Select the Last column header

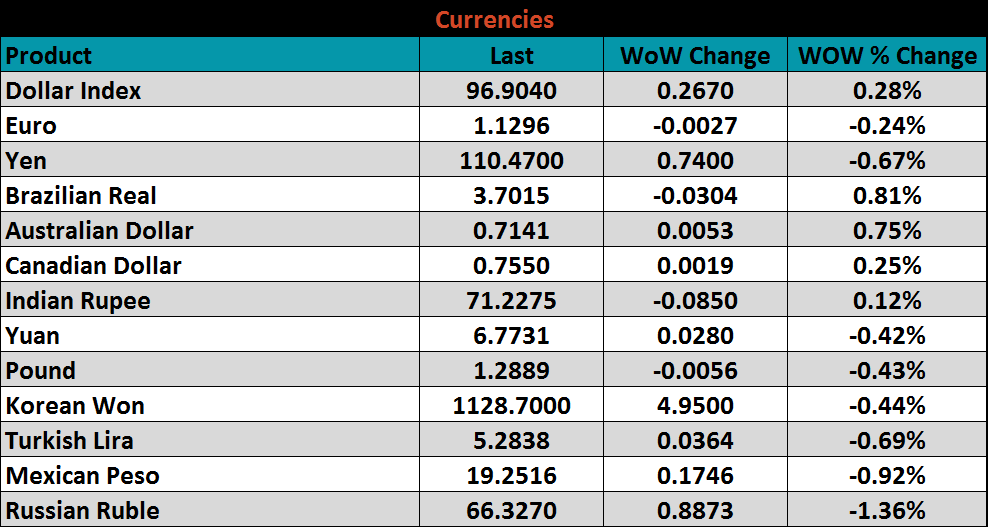tap(511, 56)
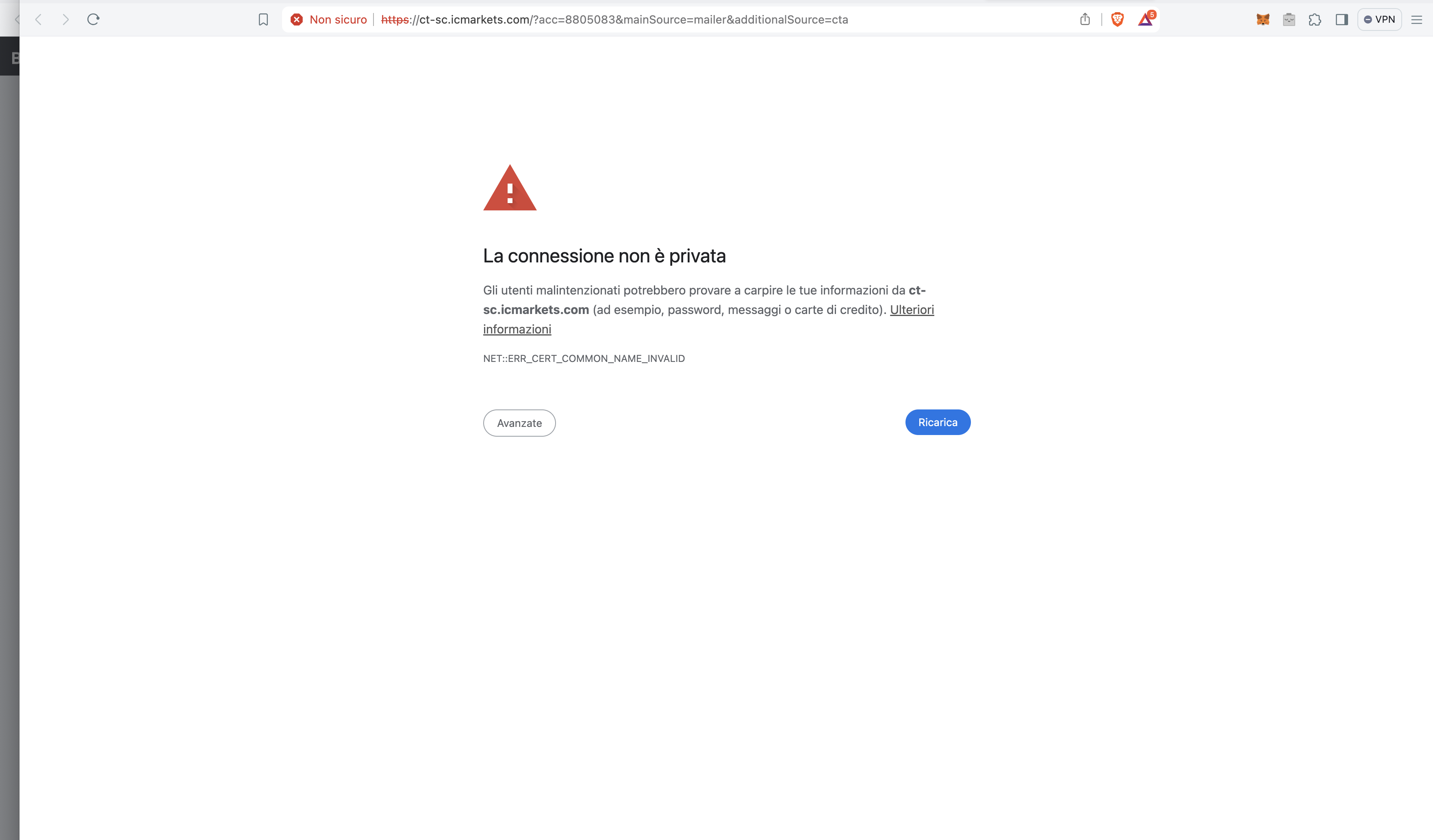This screenshot has width=1433, height=840.
Task: Click the browser back arrow
Action: (39, 19)
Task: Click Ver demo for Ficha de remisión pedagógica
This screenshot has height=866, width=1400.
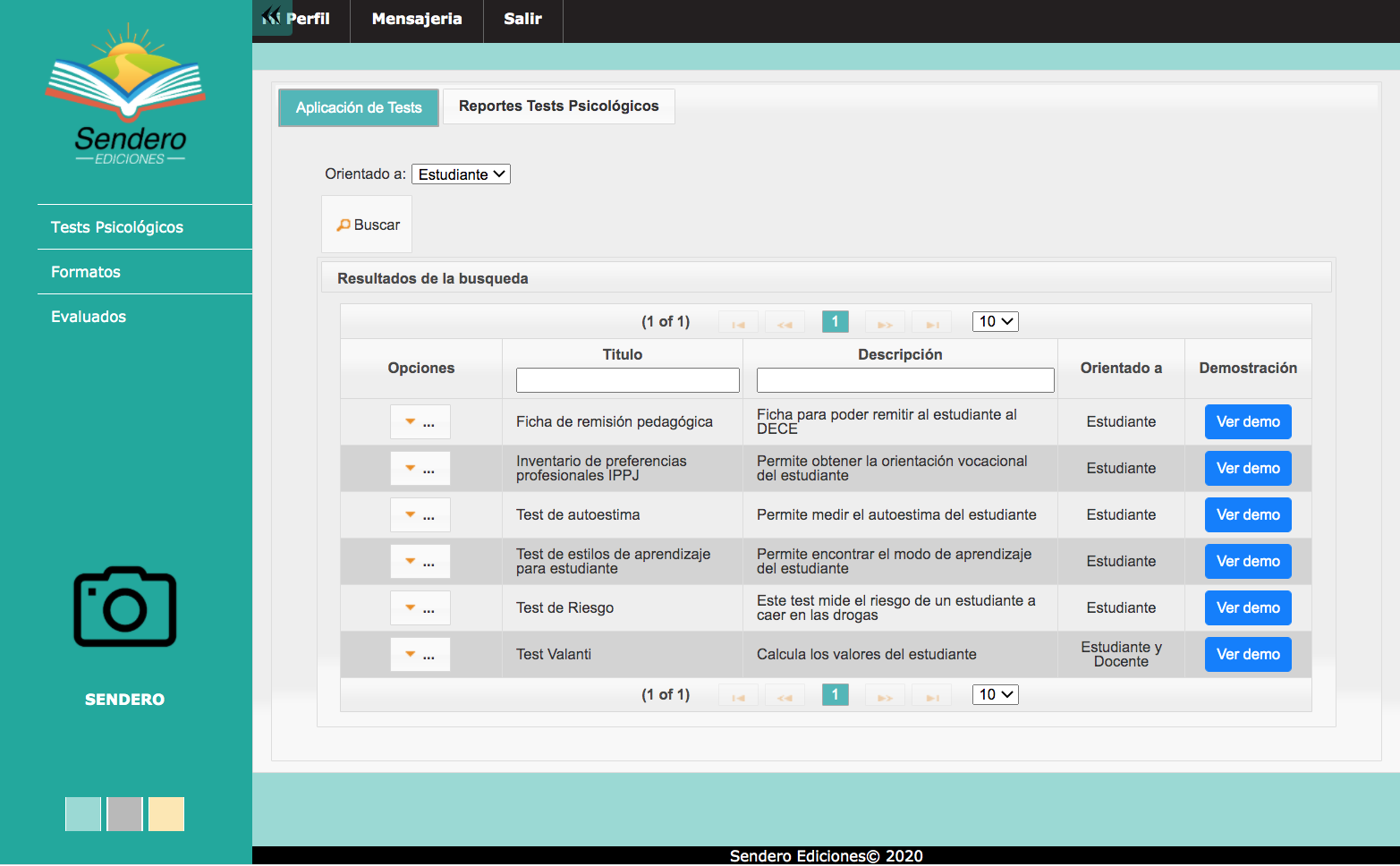Action: (x=1247, y=422)
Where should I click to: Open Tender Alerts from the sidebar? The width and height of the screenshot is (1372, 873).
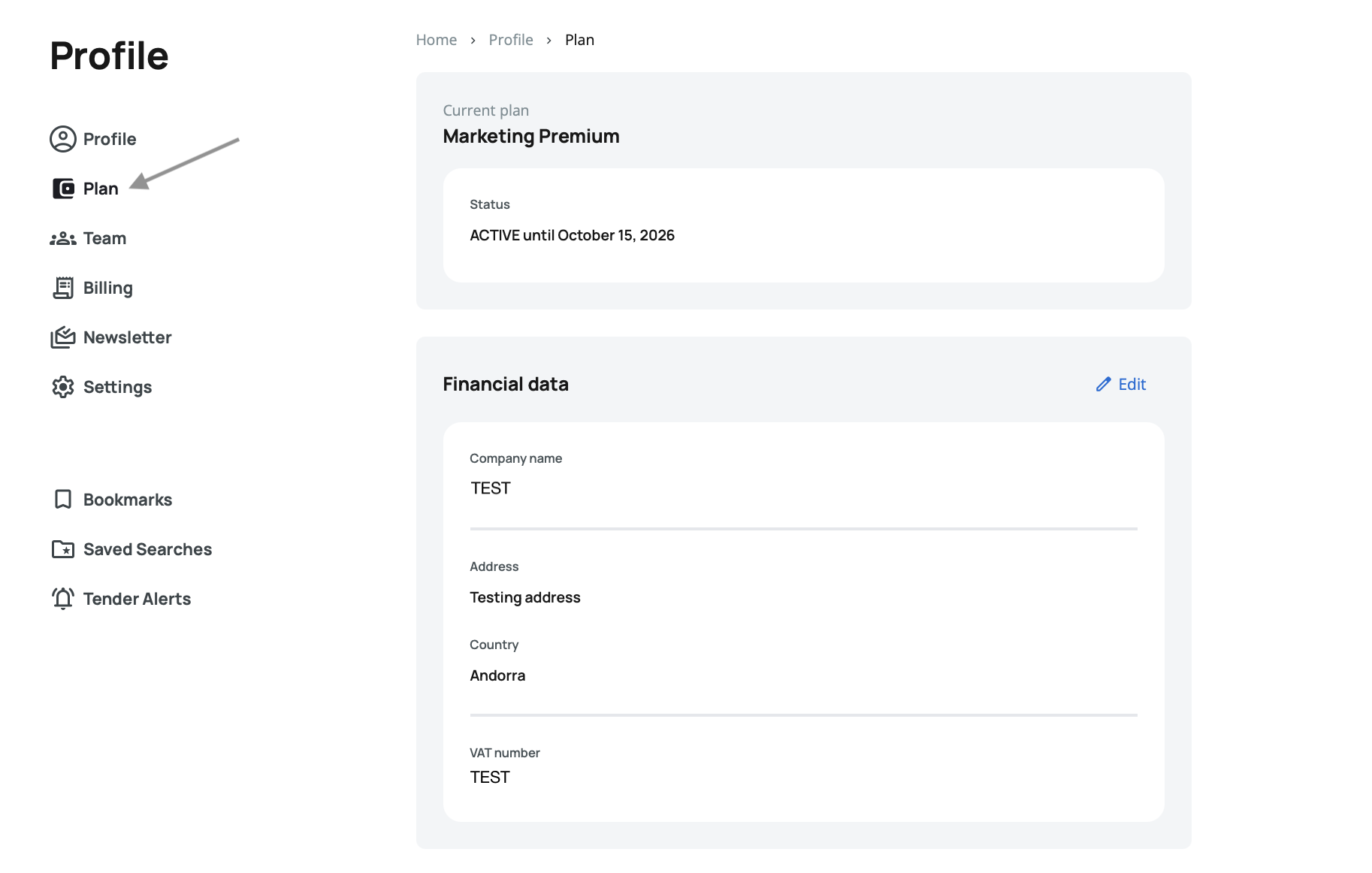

━━━━━━

INSTRUCTIONS FOR THE TASK
Could you return the whole listing exactly, images excluded?

EXERCISE RESULT
Select the Last column header

tap(511, 56)
This screenshot has width=1433, height=840.
Task: Click the browser back arrow
Action: (39, 19)
Task: Click Ver demo for Ficha de remisión pedagógica
This screenshot has height=866, width=1400.
Action: (x=1247, y=422)
Where should I click to: Open Tender Alerts from the sidebar? The width and height of the screenshot is (1372, 873).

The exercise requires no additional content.